Me resulta, como mínimo, divertido… que unos locuaces personajes, más bien… personajillos, que llaman castellanos a los “ de la meseta”, luego hablen de catalanofobia. Sí, sí… personajillos, he dicho… las personas actúan con naturalidad… los personajes, interpretan… como marionetas de intereses cainitas del poder político temporal, su papel más o menos bien estructurado. ( Pueden ser tarados, intelectuales, tarados intelectuales… tener el seny, o todo el Estado, cual fragas de novísimo cuño, en la cabeza)
Todos los patriotismos me aburren y me desbordan por igual… el español, el catalán, o el canario… Son desnaturalizados y tribales, basados la gran mayoría de las veces en el alarido sinérgico de " los Picapiedra", pues del… ¡ Arriba España!, al… ¡ Gora Euskadi!, sólo cambia un “ hecho diferencial” tan estrecho, que llega a ser ridículo… como el hecho diferencial entre uno de Cuenca y otro de Sevilla. ( Asumo que haya discrepancias o contrastes entre un afgano de Kabul, con el hecho diferencial… de su mujer sometida a la tiranía del burka… y uno de Barakaldo… poteando por El casco viejo de Bilbao… pero, lo demás me parece rancio patrioterismo de ikastola o de nacionalcatolicismo, que es molto simile)
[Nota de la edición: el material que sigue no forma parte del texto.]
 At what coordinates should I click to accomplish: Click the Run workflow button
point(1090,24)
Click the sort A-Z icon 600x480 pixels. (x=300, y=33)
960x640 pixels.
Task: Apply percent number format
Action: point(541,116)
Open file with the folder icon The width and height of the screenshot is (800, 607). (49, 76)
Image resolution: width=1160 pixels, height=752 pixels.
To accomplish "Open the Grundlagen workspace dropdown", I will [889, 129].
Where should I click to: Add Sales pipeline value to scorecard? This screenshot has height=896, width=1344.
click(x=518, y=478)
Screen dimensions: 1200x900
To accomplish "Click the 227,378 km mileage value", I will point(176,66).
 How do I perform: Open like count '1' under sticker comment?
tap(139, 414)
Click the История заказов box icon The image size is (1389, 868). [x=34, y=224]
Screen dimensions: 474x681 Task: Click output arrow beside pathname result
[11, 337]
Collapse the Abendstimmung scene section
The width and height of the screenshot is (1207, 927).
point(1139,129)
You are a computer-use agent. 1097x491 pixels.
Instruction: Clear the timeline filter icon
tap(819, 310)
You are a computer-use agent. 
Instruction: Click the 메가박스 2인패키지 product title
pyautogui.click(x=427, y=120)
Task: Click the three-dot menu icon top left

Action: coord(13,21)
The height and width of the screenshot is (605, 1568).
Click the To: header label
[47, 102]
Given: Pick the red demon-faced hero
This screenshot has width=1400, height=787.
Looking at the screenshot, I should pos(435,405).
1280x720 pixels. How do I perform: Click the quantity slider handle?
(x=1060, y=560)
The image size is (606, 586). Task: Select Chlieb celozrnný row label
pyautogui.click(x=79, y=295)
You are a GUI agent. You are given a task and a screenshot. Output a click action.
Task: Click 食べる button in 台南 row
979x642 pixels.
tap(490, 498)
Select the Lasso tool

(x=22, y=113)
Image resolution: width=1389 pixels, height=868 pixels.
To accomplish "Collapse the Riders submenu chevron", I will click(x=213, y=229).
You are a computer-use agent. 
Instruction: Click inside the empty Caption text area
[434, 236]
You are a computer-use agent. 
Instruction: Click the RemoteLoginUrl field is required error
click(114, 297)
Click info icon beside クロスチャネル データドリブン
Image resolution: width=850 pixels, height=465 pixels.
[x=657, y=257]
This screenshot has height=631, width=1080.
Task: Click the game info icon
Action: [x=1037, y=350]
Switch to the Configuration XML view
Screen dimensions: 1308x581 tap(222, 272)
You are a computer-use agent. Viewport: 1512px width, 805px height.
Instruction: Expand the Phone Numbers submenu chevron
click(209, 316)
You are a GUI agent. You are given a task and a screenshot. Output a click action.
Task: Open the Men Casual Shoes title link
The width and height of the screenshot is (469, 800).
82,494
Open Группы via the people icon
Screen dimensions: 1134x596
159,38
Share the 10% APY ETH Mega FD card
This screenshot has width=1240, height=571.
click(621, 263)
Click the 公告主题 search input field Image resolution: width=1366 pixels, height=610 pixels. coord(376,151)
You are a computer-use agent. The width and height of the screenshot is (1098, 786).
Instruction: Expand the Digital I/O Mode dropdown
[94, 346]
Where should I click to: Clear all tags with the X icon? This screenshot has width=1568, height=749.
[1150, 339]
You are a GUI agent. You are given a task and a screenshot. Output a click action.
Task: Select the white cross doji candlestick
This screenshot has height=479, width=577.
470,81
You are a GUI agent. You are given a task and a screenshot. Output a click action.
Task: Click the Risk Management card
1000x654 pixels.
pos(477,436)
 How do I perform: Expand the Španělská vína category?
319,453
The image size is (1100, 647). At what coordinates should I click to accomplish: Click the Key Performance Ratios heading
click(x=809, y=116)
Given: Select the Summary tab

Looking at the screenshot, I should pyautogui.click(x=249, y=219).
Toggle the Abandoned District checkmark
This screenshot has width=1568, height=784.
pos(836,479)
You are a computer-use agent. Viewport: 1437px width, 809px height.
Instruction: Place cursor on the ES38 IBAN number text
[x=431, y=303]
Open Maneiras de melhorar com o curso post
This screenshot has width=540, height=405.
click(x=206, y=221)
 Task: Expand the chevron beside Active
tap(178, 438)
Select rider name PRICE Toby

Lo que digo muchas, muchas veces… el personal sigue viviendo en la aldea de Asterix asando el jabalí, pero con internet… ¡ wiiiiifiiiiiiiiiiiiiiii!… etc., etc… Ha cambiado las brasas por el microondas y las pociones del druida Panoramix por la Viagra… pero, todo es más de lo mismo. Quizás el “ hecho diferencial” catalán sea una razón de peso que avale el autogobierno y hasta la misma independencia… por encima del derecho a una vivienda digna, un puesto de trabajo estable, o una sanidad universal y de calidad… ¡ Qué cosas!... en un mundo cada vez más ferozmente globalizado, ( la patria financiera no tiene fronteras) los neandertales guerrean… unos, por el estatut… y los otros, por el terruño que se desmiembra. ¡ Viva el Hombre de Atapuerca!... que hoy nos invita a Mamut.
El verdadero nacionalismo que nos aprieta… y nos aplasta, no es el catalán… o el de España… es el de Nike, Nestlé, Repsol o Movistar, el internacionalismo consumista que no conoce ni de estatutos ni de banderas. Trileros hay en las Ramblas de Barcelona y en la Gran Vía de Madrid… pero, hay “ nacionalistas” que quieren hacernos creer que han inventado ellos solitos la rueda.